The plaintiffs alleged that the defendants violated the CSPA by prosecuting a foreclosure case in which they allegedly wrongfully held Chase (the putative noteholder) out as a noteholder when the note was allegedly still held by Fannie Mae. The plaintiff argued that the CSPA applied because the defendants were “suppliers” under the CSPA, made material misrepresentations in a residential mortgage consumer transaction, and engaged in unfair and deceptive debt collection practices.
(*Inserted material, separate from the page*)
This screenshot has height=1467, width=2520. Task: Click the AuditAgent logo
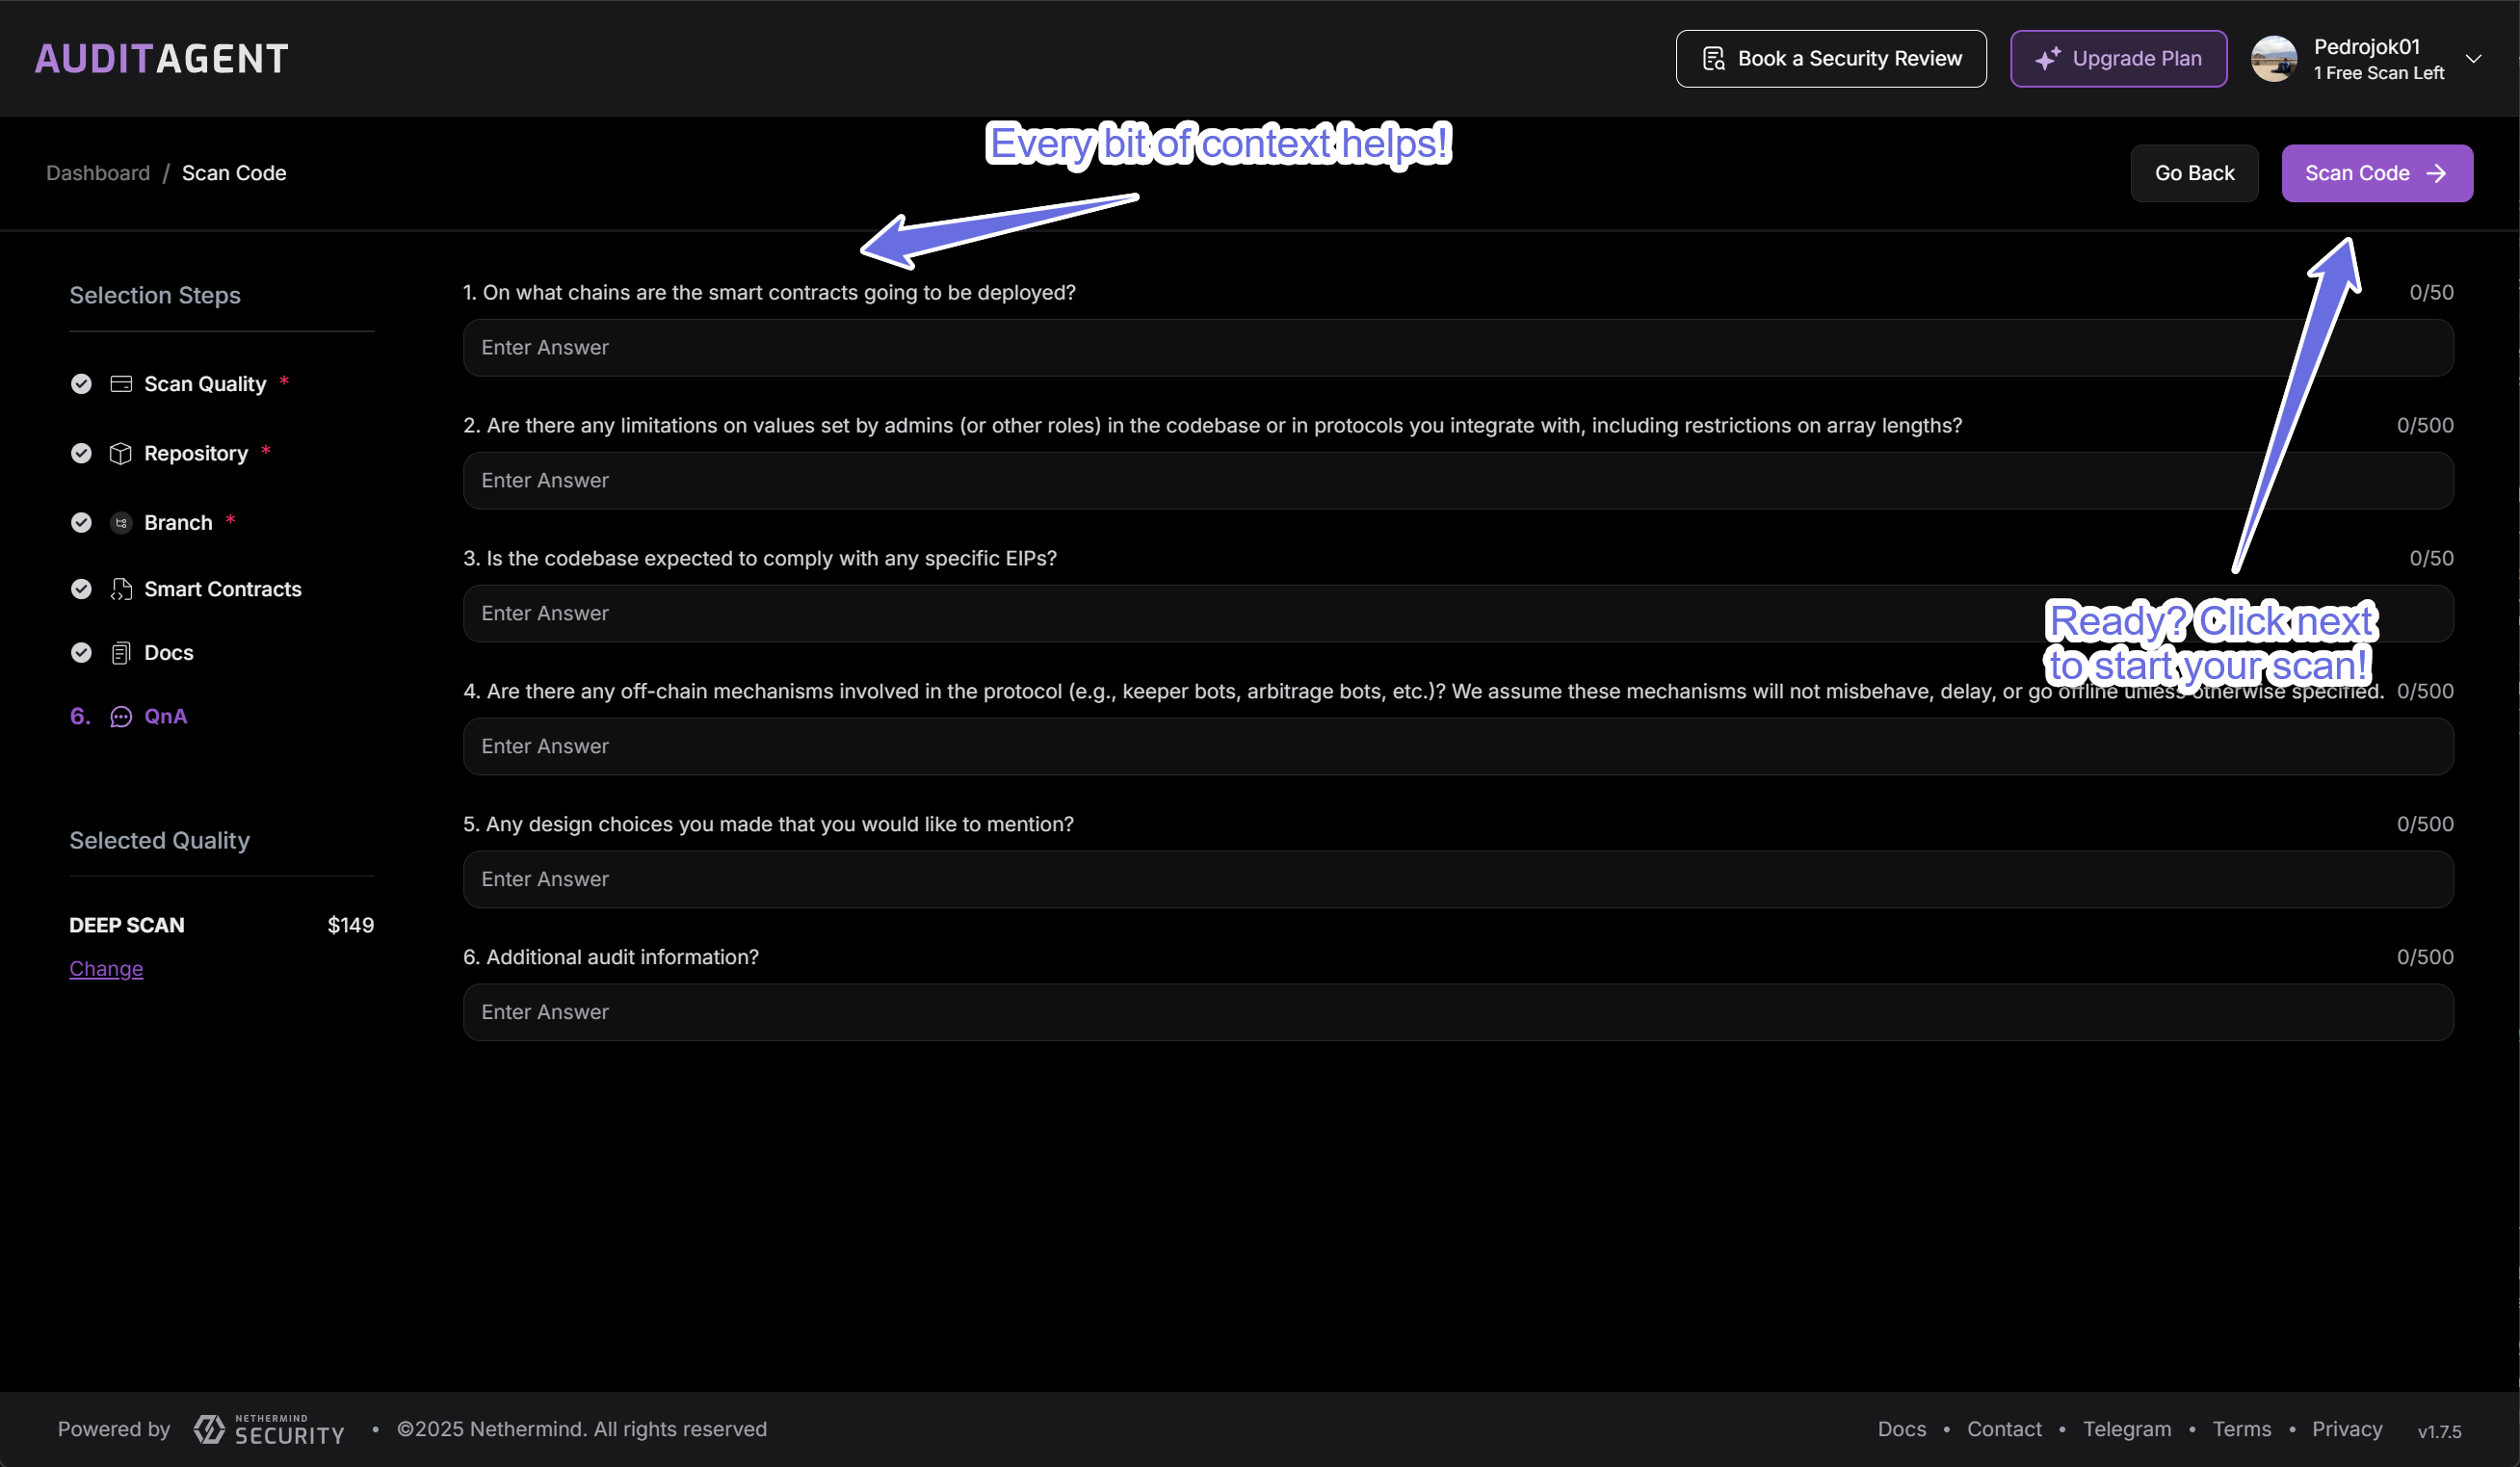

The court rejected this argument, relying on the Ohio Supreme Court’s recent decision in Anderson v. Barclay’s Capital Real Estate, Inc., 136 Ohio St.3d 31, 2013-Ohio-1933, 989 N.E.2d 997, that residential mortgage servicers are not covered by the CSPA. While the plaintiff attempted to distinguish Anderson, reasoning that Anderson focused on “primary mortgages” rather than mortgages that had gone into default or foreclosure, the Eighth District rejected that distinction because Anderson expressly held the “management of loans in default” was not covered. As a result, the court found the foreclosure-related actions were not “consumer transactions” and dismissed the plaintiff’s CSPA claim for lack of standing. Likewise, for similar reasons, the court also found that mortgage servicers were not “suppliers” subject to CSPA.
The court also addressed a claim the plaintiff brought for alleged violations of R.C. 1319.12, a statute which authorizes the assignment of certain creditor claims to collection agencies and sets forth requirements for those collection agencies to commence litigation to collect such claims. The plaintiff argued that one of the defendants was a collection agency and was liable to the plaintiff for alleged violations of the statute. However, the court again was not persuaded, finding instead that no private right of action existed because “a private right of action is not presumed where no remedy is provided for in the statute.”